[Stored data]
______
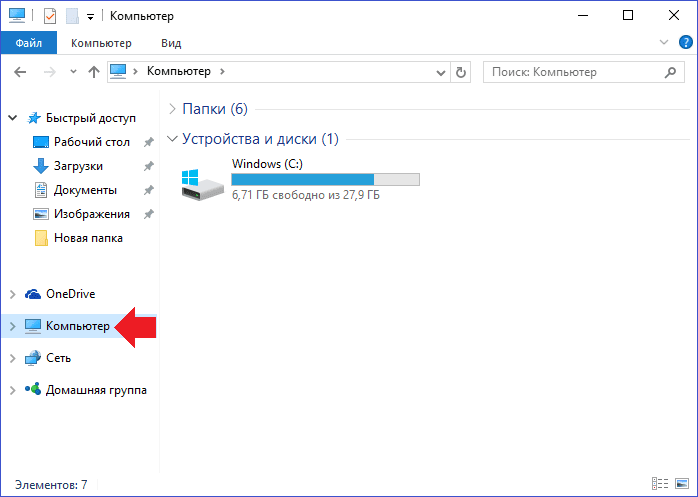Go back with the left arrow button
The width and height of the screenshot is (698, 497).
click(20, 72)
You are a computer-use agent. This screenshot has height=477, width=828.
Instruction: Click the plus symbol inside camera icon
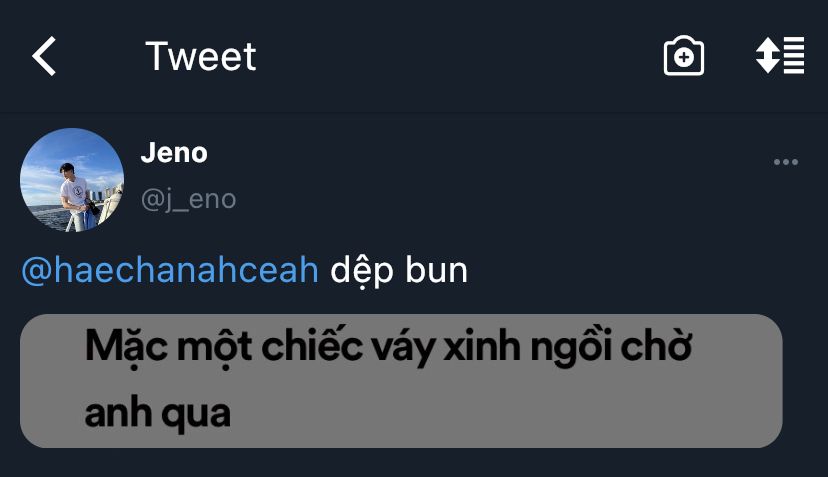click(x=684, y=57)
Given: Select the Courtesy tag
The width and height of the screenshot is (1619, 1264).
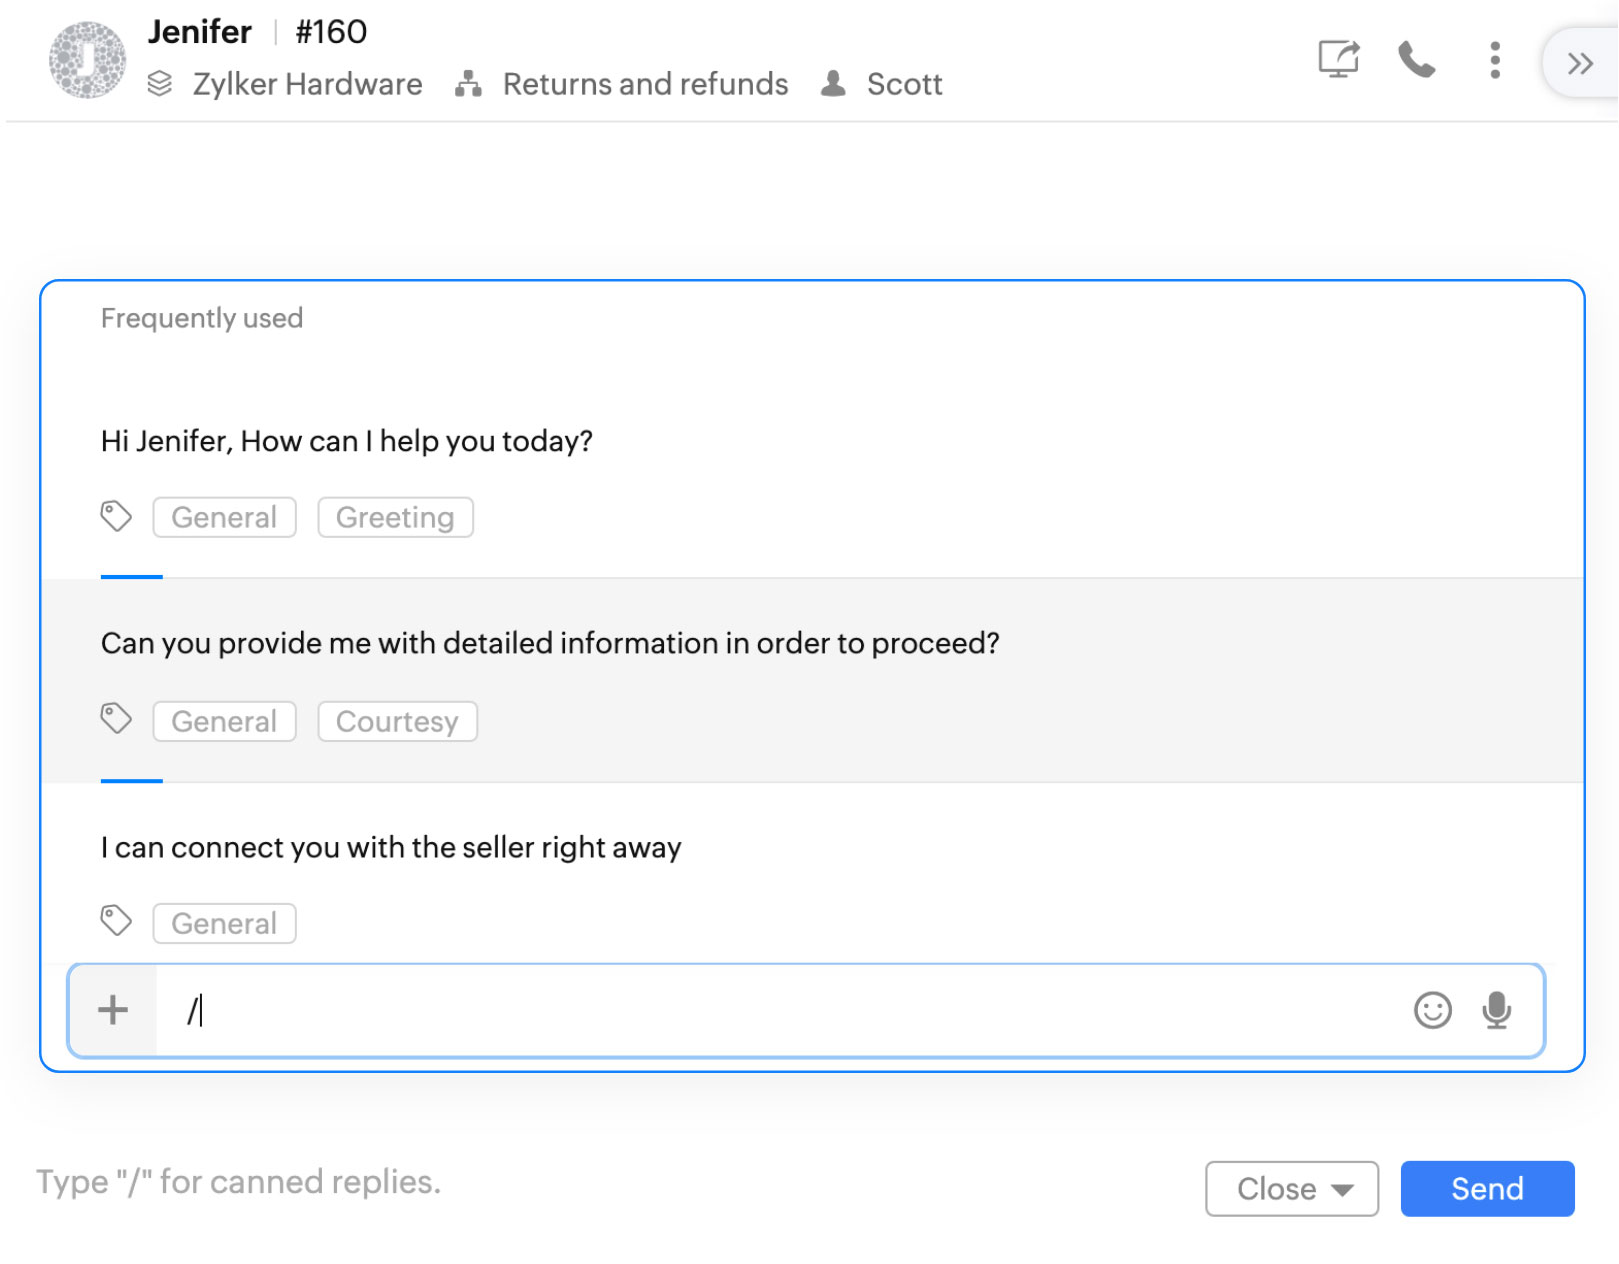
______
Task to complete
Reproduce verbatim every line starting at the line that holds "You are a computer-use" and ending with the final line of the data; omit the pictures.

Output of the exercise
You are a computer-use agent. This screenshot has height=477, width=828.
Instruction: Click the plus symbol inside camera icon
click(x=684, y=57)
Given: Select the Courtesy tag
The width and height of the screenshot is (1619, 1264).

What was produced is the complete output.